[Date Prev][Date Next][Thread Prev][Thread Next][Date Index][Thread Index]
Re: strings draft
> From: Shiro Kawai <shiro@xxxxxxxx>
> > but all implementations must either refuse to read
> > "\U+30AB.\U+309A."
> > or have
> > (string-length "\U+30AB.\U+309A.") => 2
> I see. I think it's reasonable and acceptable. EUCJP
> implementation can inform the user that it can't read the constant.
>
> There are a couple of edge cases that I'd like to be clearer.
>
> Can it map U+30AB to EUCJP #xA5AB, and U+309A to some
> alternative character that designates unrecognized character?
> (U+3013 is used in Japan traditionally). It'll satisfy
> codepoint index requirements. Though
> (string-ref "\U+30AB.\U+309A." 1) would be a surprise.
> This can be either way---if it's not allowed in the proposal,
> I can provide a flag so the implementation can behave either
> "strictly conforming Unicode API" or "loose mode".
If your implementation can read:
"\U+30AB.\U+309A."
doesn't that mean it should also read:
(list #\U+30AB #\U+309A)
I'm not sure how to reconcile those.
> Another edge case.
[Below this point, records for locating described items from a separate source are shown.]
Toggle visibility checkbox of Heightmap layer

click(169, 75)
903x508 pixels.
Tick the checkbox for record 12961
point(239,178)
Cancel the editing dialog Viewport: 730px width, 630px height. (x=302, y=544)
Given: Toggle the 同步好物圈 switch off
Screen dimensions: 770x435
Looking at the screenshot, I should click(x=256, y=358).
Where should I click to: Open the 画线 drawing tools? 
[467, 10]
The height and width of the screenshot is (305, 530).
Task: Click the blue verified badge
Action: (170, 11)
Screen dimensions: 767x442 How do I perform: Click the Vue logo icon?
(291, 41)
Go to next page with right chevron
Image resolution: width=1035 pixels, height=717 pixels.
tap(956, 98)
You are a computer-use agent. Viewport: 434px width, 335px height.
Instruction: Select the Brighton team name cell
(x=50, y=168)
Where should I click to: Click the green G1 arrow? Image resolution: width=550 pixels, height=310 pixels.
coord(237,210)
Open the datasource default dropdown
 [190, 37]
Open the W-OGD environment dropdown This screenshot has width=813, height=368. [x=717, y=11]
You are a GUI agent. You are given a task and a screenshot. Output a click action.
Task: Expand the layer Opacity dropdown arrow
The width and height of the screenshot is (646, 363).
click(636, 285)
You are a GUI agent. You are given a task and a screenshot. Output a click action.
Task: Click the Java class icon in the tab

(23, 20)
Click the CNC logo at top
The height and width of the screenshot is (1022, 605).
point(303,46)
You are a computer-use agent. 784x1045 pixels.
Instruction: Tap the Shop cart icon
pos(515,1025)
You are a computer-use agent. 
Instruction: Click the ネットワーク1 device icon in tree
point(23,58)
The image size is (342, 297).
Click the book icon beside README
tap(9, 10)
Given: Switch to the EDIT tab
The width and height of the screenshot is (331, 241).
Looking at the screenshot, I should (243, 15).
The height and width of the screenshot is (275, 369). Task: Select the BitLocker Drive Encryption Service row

Suppose U+30AB and U+309A codepoints are
> written directly (without escaping) in the source code.
> EUCJP implementation can still load such a file, if it is informed
> that the source is in one of Unicode CES. It will convert
> those two codepoints into one EUCJP #xA5AB character during
> reading, so it'll produce a string of one character.
> Is it an out of scope of the Unicode API?
I specifically mean the R6RS recommendations to _not_ preclude that
interpretation. Yes, you should be able to read that string constant
from some Unicode stream and wind up with a one character string
constant.
If someone writes a non-portable program that says "This program
assumes that all string constants are Unicode [and, in such and such a
canonicalization form, etc.]" then that program wouldn't necessarily
run correctly on your implementation.
-t